Objective:
Convert the lines between the one containing "Point to 'Boisz się o przyszłość'" and the one containing "[x=290, y=236]", inclusive, into a JSON list of strings with one string per line, leaving out blank lines.
==*==
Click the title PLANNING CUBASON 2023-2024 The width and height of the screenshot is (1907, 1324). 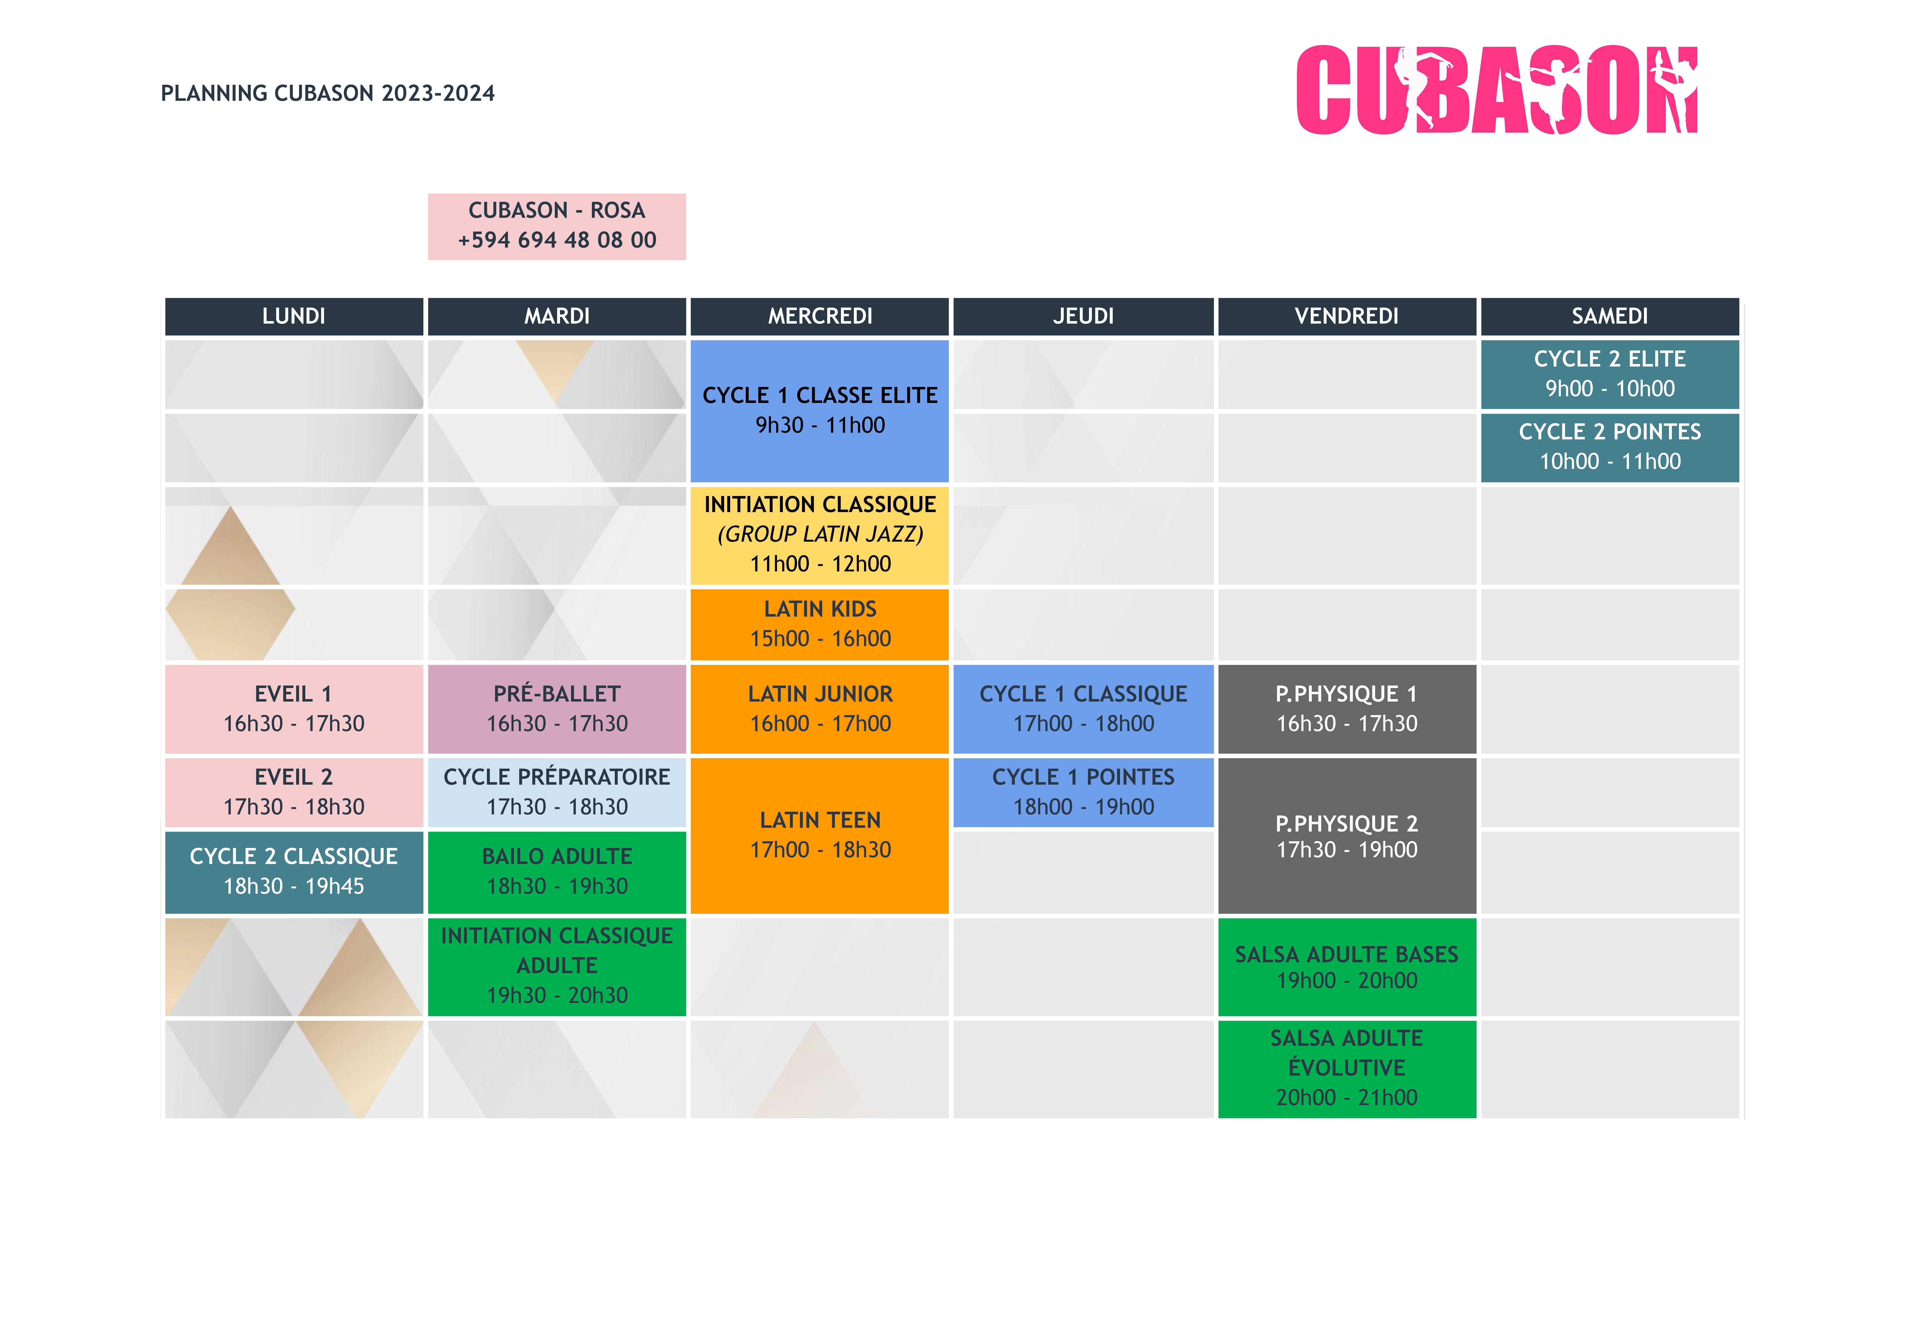pyautogui.click(x=328, y=93)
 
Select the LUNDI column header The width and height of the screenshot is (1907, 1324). pyautogui.click(x=294, y=316)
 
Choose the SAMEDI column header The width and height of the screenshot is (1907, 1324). pyautogui.click(x=1609, y=316)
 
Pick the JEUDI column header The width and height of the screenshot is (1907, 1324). pyautogui.click(x=1083, y=316)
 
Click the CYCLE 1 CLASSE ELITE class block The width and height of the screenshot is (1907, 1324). pyautogui.click(x=819, y=411)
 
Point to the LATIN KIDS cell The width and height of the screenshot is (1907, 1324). pyautogui.click(x=819, y=624)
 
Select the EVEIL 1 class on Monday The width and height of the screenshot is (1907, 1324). pyautogui.click(x=294, y=708)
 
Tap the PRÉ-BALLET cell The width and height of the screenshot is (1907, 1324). pyautogui.click(x=557, y=708)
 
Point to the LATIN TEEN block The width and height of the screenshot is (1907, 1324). pyautogui.click(x=819, y=835)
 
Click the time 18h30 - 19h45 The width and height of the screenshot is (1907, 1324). pyautogui.click(x=294, y=886)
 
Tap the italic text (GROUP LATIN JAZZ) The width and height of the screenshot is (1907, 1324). pyautogui.click(x=819, y=534)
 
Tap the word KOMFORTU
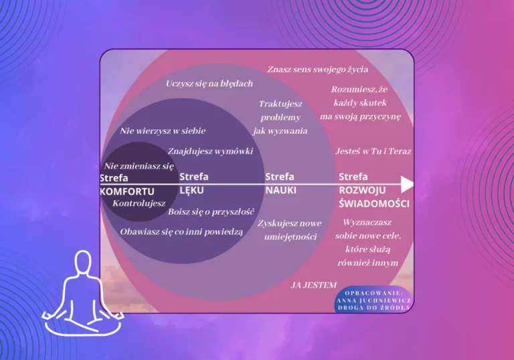[x=122, y=191]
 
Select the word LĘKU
[x=191, y=190]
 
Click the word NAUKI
[x=280, y=190]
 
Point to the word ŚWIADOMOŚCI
[x=374, y=203]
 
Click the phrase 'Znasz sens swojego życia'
[x=317, y=69]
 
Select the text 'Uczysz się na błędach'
[x=209, y=84]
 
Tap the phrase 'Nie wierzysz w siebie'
[x=163, y=131]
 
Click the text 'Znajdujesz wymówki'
[x=210, y=151]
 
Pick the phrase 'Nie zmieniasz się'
[x=139, y=166]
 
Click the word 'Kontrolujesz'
[x=139, y=203]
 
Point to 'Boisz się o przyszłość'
[x=211, y=211]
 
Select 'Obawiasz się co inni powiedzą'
[x=181, y=232]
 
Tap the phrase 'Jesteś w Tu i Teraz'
[x=373, y=151]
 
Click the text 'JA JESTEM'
[x=313, y=284]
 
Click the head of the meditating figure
[x=83, y=262]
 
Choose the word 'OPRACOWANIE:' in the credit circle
[x=373, y=292]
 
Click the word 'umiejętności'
[x=290, y=236]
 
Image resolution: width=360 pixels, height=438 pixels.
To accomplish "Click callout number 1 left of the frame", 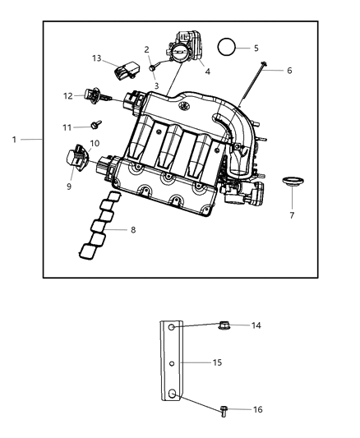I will (x=14, y=140).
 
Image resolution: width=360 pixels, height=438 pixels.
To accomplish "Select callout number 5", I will (x=256, y=48).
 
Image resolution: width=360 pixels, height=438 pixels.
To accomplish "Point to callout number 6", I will (x=288, y=71).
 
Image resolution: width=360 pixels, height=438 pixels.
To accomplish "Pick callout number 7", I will (x=291, y=216).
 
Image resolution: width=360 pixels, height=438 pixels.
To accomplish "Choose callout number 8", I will (x=133, y=230).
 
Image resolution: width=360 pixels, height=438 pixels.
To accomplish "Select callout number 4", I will (x=207, y=71).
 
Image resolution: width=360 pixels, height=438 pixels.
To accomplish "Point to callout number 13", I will (x=97, y=58).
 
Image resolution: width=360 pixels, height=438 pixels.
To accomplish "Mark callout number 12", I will (x=68, y=96).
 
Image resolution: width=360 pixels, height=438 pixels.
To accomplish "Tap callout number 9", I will (x=69, y=187).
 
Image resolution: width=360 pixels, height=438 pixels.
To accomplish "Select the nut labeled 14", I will (x=224, y=326).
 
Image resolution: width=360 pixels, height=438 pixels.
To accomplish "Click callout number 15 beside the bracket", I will (x=218, y=362).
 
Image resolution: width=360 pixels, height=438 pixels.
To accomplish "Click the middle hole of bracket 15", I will (x=173, y=362).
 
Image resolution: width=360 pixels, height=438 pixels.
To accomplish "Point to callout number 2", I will (x=146, y=49).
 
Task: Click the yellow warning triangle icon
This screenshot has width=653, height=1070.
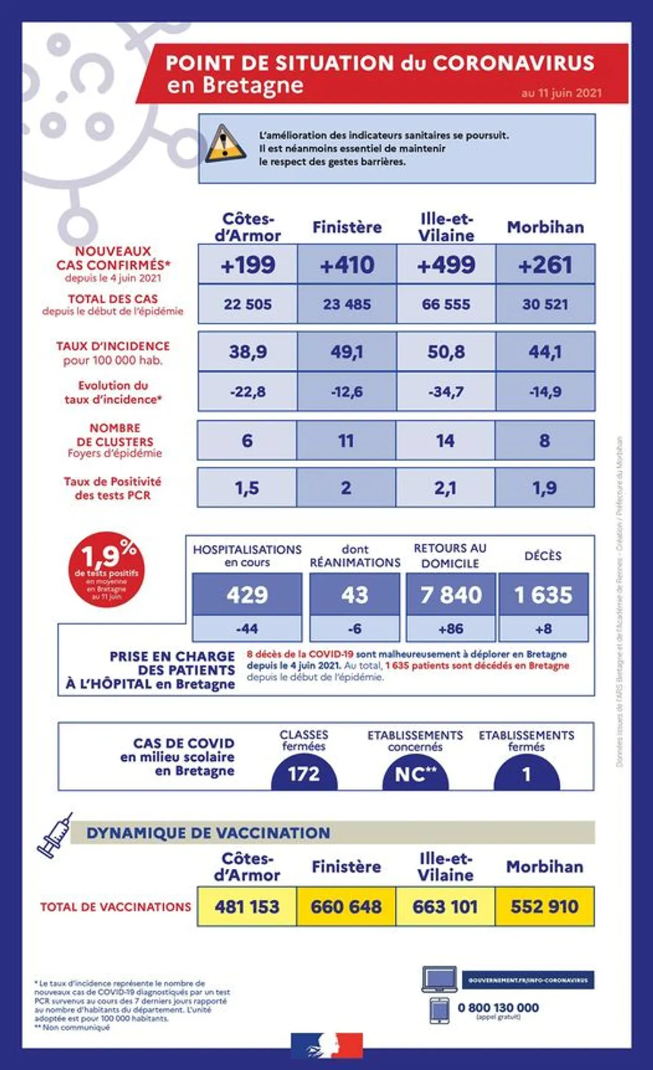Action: pyautogui.click(x=224, y=144)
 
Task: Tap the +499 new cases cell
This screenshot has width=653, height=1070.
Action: pyautogui.click(x=446, y=265)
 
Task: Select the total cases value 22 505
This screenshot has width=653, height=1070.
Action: pyautogui.click(x=248, y=304)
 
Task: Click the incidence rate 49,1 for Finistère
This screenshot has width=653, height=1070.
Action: pyautogui.click(x=347, y=352)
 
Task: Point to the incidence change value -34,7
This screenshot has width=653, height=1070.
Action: pyautogui.click(x=446, y=392)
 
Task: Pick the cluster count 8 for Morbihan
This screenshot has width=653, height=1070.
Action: pyautogui.click(x=544, y=441)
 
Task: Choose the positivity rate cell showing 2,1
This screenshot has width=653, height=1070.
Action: pyautogui.click(x=445, y=488)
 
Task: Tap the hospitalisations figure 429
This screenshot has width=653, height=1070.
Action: pyautogui.click(x=247, y=595)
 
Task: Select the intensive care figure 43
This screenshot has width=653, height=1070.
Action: pyautogui.click(x=354, y=595)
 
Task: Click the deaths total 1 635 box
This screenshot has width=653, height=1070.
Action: pyautogui.click(x=543, y=595)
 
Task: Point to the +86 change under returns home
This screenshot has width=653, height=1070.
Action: pyautogui.click(x=451, y=628)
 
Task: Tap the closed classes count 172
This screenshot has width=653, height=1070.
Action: pyautogui.click(x=304, y=774)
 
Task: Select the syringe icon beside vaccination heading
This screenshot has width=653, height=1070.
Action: pyautogui.click(x=55, y=835)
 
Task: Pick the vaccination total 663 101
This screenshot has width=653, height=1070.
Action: pyautogui.click(x=445, y=907)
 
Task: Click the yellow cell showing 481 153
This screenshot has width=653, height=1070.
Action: pyautogui.click(x=247, y=907)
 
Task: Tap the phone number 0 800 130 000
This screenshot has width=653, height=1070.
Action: pyautogui.click(x=498, y=1008)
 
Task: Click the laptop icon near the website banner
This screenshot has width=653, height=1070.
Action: pyautogui.click(x=439, y=980)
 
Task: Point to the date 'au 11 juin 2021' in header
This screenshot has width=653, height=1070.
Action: pyautogui.click(x=562, y=93)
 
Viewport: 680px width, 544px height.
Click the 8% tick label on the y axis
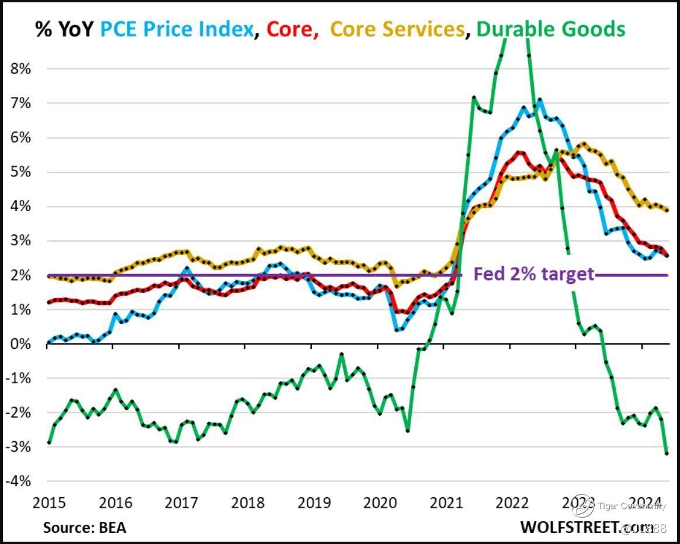click(20, 69)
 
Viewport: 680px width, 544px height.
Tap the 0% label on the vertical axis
click(20, 344)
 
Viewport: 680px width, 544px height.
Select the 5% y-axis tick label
click(20, 172)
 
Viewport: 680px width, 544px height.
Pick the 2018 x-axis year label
click(247, 503)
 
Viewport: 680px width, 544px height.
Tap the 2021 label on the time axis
click(445, 503)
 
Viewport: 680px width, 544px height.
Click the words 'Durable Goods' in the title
click(551, 29)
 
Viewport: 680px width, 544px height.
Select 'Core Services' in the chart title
click(397, 29)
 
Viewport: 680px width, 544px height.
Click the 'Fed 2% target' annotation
click(533, 273)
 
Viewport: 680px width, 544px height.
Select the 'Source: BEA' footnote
click(84, 527)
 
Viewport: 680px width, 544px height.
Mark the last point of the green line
click(667, 453)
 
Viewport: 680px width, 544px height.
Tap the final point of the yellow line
click(667, 210)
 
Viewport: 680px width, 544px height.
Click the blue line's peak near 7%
click(539, 100)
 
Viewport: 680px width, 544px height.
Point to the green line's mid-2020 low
click(407, 431)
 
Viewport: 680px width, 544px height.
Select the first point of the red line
click(49, 303)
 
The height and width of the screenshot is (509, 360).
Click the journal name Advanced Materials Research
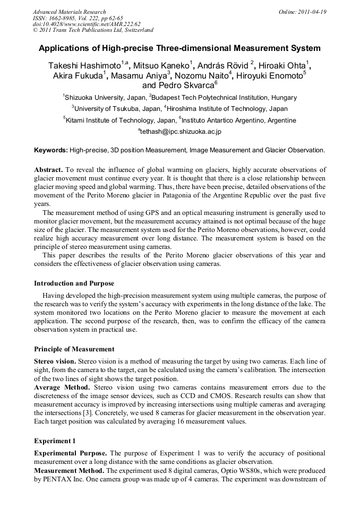point(69,12)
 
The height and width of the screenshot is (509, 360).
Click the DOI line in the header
point(87,24)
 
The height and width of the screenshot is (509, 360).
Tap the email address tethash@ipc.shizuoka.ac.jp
point(179,132)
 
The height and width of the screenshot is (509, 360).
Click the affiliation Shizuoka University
point(93,98)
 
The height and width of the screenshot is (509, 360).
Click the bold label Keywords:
point(50,150)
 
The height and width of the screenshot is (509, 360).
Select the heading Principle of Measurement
point(74,349)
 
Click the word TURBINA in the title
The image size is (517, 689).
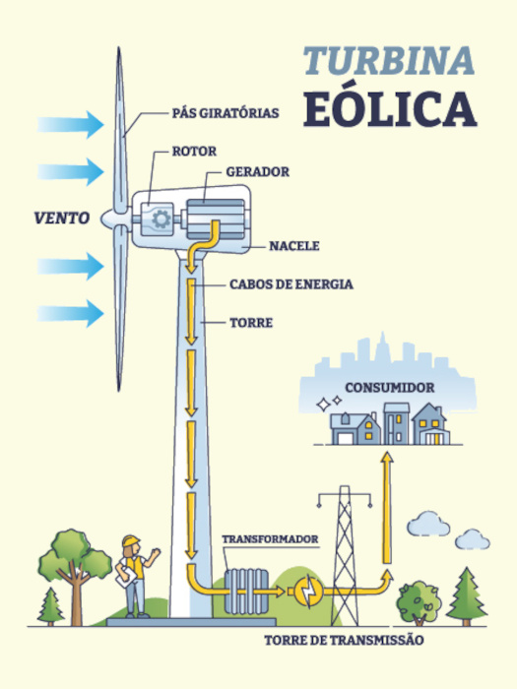point(388,60)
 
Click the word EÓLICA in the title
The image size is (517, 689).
point(390,109)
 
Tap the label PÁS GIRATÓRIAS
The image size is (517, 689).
point(226,112)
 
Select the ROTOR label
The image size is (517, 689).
point(194,152)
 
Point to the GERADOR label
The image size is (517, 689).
point(257,171)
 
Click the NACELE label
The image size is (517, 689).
point(294,245)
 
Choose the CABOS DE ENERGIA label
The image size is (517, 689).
point(291,284)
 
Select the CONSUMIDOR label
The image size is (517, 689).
point(389,388)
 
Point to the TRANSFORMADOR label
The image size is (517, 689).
point(269,539)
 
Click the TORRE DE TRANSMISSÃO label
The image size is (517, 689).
point(344,641)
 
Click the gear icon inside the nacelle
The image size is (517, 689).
point(157,218)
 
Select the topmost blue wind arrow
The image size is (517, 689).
==*==
Correct response:
[
  "Point to 'Boisz się o przyszłość'",
  "[x=211, y=211]",
  "Select 'Obawiasz się co inni powiedzą'",
  "[x=181, y=232]",
  "Tap the phrase 'Jesteś w Tu i Teraz'",
  "[x=373, y=151]",
  "Click the text 'JA JESTEM'",
  "[x=313, y=284]",
  "Click the head of the meditating figure",
  "[x=83, y=262]",
  "Choose the word 'OPRACOWANIE:' in the credit circle",
  "[x=373, y=292]",
  "Click the word 'umiejętności'",
  "[x=290, y=236]"
]